APELACIÓN ANTE AUDIENCIA PROVINCIAL

LA AUDIENCIA PROVINCIAL COMO ÓRGANOR CONOCEDOR DE LA SEGUNDA INSTANCIA

En el sistema de justicia diseñado por la Ley de Enjuiciamiento Civil de 1881, la apelación contra las sentencias dictadas por los Juzgados de Primera Instancia correspondía no a las Audiencias Provinciales, sino a las Audiencias Territoriales. Las Audiencias Provinciales eran, como decimos, órganos jurisdiccionales penales, encargados de decidir en primer y única instancia las causas por delitos: el proceso penal, en su conformación por la Ley de Enjuiciamiento Criminal de 1882, se basada en el enjuiciamiento oral y de instancia única, en la que intervenían dos órganos jurisdiccionales: el juzgado de instrucción, competente para la fase de sumario, y la Audiencia Provincial, órgano encargado de decidir la causa y ante el que se seguía la fase de plenario. Contra la sentencia penal de la Audiencia no cabe apelación, sino recurso extraordinario de casación ante la Sala Segunda del Tribunal Supremo, pero, como contrapartida, la decisión se dictaba por un órgano colegiado, no unipersonal, integrado por magistrados de experiencia suficiente dentro de la Carrera Judicial.

La atribución de competencia civil a las Audiencias Provinciales data de 1968 (por la Ley 10/1968, de 20 de junio, derogada por la Ley 1/2000, de Enjuiciamiento Civil), con la finalidad de racionalizar los recursos judiciales. Esta reforma legal significó que durante un par de décadas la competencia funcional para conocer del recurso de apelación civil fue compartida por las Audiencias Provinciales y las Audiencias Territoriales, hasta la definitiva supresión de éstas por la Ley 38/1988 de Demarcación y Planta Judicial (la Sala de lo Civil y Penal del Tribunal Superior de Justicia no conoce de recursos de apelación, sino de causas en instancia única contra aforados y de recursos de casación por infracción del Derecho foral o especial propio de la Comunidad Autónoma).

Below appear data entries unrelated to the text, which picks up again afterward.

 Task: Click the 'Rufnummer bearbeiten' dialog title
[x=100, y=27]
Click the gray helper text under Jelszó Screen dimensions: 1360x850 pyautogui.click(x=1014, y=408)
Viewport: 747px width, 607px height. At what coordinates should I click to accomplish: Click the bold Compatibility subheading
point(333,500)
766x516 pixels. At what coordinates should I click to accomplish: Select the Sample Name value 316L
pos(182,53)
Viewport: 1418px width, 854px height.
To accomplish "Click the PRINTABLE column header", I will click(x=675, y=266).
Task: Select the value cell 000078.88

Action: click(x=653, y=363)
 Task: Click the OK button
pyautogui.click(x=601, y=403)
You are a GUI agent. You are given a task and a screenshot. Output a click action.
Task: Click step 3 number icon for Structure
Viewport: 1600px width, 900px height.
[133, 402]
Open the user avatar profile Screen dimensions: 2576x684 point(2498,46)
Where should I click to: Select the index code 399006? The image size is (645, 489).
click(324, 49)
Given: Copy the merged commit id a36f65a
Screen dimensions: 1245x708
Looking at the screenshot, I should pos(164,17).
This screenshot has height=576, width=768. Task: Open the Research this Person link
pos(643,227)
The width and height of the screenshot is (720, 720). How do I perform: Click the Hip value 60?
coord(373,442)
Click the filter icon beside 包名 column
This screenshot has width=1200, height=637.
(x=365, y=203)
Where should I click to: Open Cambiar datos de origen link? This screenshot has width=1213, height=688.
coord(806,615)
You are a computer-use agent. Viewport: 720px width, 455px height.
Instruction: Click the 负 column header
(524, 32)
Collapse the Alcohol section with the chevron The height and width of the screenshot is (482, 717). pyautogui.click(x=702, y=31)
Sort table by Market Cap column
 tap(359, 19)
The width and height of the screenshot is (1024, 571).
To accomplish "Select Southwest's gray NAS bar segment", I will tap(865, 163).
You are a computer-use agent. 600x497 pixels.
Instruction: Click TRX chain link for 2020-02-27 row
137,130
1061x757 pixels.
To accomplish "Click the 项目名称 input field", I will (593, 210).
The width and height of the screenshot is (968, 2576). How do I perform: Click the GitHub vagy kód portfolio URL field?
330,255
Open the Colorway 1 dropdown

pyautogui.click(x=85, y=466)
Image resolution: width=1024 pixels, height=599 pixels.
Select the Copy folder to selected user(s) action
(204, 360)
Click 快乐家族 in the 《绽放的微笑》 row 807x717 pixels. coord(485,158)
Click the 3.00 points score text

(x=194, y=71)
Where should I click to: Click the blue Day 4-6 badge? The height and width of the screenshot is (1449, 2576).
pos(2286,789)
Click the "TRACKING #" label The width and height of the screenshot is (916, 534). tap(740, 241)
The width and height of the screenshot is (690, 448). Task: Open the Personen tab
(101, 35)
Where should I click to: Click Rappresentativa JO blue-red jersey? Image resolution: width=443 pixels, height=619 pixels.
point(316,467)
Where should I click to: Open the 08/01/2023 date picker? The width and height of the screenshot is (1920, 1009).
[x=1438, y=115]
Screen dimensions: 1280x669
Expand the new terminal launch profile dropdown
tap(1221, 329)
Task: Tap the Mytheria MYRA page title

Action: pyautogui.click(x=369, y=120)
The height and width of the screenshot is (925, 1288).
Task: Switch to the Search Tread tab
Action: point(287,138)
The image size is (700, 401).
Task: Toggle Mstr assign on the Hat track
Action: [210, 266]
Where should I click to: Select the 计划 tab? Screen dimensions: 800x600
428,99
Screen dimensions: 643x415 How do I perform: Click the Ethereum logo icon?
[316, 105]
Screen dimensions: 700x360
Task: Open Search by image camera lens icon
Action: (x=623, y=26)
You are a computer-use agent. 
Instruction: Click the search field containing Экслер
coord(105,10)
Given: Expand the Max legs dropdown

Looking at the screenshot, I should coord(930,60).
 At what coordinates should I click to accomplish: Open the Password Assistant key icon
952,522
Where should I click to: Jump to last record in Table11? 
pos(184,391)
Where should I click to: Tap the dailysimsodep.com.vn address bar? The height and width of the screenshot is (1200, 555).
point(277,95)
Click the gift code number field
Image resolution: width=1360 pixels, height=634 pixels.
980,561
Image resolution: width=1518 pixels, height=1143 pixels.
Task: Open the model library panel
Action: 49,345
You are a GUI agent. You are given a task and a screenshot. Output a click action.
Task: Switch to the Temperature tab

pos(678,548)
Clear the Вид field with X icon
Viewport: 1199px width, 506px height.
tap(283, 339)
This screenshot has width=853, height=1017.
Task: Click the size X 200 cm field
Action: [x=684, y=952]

En cuanto a la jurisdicción penal, el papel de las Audiencias Provinciales fue evolucionando con el tiempo.  En el año 1967, en que la creación de los procedimientos de urgencia penales (por la Ley 3/1967, de 8 de abril) determinó una ampliación de la competencia penal de las Audiencias Provinciales, pues se generalizó su competencia funcional para conocer de la segunda instancia contra las sentencias dictadas por los juzgados de instrucción penales en dichos procedimientos (esta competencia se consolidó con la Ley 10/1980, para el enjuiciamiento oral de delitos dolosos, menos graves y flagrantes). Esta posición de las Audiencias Provinciales como órgano de apelación penal fue potenciada con la Ley Orgánica 7/1988, de 28 de diciembre, de creación de los Juzgados de lo Penal y del procedimiento abreviado, en todas las causas penales decididas por el Juzgado de lo penal (causas por delitos con pena abstracta privativa de libertad de cinco años, pena de multa u otra pena no superior a diez años, de acuerdo con el Artículo 14 de la Ley de Enjuiciamiento Criminal).